I'm trying to offer a feature where I can show pages most viewed by friends. My friends table has 5.7M rows and the views table has 5.3M rows. At the moment I just want to run a query on these two tables and find the 20 most viewed page id's by a person's friend.
Here's the query as I have it now:
SELECT page_id
FROM `views` INNER JOIN `friendships` ON friendships.receiver_id = views.user_id
WHERE (`friendships`.`creator_id` = 143416)
GROUP BY page_id
ORDER BY count(views.user_id) desc
LIMIT 20
And here's how an explain looks:
+----+-------------+-------------+------+-----------------------------------------+---------------------------------+---------+-----------------------------------------+------+----------------------------------------------+
| id | select_type | table | type | possible_keys | key | key_len | ref | rows | Extra |
+----+-------------+-------------+------+-----------------------------------------+---------------------------------+---------+-----------------------------------------+------+----------------------------------------------+
| 1 | SIMPLE | friendships | ref | PRIMARY,index_friendships_on_creator_id | index_friendships_on_creator_id | 4 | const | 271 | Using index; Using temporary; Using filesort |
| 1 | SIMPLE | views | ref | PRIMARY | PRIMARY | 4 | friendships.receiver_id | 11 | Using index |
+----+-------------+-------------+------+-----------------------------------------+---------------------------------+---------+-----------------------------------------+------+----------------------------------------------+
The views table has a primary key of (user_id, page_id), and you can see this is being used. The friendships table has a primary key of (receiver_id, creator_id), and a secondary index of (creator_id).

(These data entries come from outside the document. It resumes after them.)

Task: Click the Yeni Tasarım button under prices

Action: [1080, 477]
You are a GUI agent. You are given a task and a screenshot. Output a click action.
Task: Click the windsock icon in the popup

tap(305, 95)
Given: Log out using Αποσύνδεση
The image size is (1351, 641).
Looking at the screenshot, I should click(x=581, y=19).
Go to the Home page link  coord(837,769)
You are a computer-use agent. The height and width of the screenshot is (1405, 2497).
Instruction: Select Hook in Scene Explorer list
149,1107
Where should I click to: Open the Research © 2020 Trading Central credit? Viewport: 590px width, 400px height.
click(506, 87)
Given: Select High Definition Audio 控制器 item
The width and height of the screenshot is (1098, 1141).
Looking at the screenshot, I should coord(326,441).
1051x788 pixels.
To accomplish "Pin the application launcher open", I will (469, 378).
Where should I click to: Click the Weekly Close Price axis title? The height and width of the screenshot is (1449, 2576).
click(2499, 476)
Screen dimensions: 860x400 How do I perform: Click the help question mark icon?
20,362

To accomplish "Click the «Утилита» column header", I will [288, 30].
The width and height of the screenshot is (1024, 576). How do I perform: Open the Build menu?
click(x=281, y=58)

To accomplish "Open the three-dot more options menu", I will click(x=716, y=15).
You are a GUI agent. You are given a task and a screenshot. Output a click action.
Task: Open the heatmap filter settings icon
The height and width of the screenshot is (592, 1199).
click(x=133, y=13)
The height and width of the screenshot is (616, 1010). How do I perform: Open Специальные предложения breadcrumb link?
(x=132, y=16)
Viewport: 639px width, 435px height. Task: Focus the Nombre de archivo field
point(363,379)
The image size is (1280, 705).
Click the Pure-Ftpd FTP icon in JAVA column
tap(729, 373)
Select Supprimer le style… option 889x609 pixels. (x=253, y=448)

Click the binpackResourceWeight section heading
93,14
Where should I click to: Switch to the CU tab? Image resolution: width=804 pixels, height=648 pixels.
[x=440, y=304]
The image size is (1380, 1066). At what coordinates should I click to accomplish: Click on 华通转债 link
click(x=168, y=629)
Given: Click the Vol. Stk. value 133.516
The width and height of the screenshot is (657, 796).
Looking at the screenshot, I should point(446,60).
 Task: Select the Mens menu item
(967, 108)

If I run this query without the group by and limit, there's about 25,000 rows for this particular user - which is typical.
On the most recent real run, this query took 7 seconds too execute, which is way too long for a decent response in a web app.
One thing I'm wondering is if I should adjust the secondary index to be (creator_id, receiver_id). I'm not sure that will give much of a performance gain though. I'll likely try it today depending on answers to this question.
Can you see any way the query can be rewritten to make it lightening fast?
Update: I need to do more testing on it, but it appears my nasty query works out better if I don't do the grouping and sorting in the db, but do it in ruby afterwards. The overall time is much shorter - by about 80% it seems. Perhaps my early testing was flawed - but this definitely warrants more investigation. If it's true - then wtf is Mysql doing?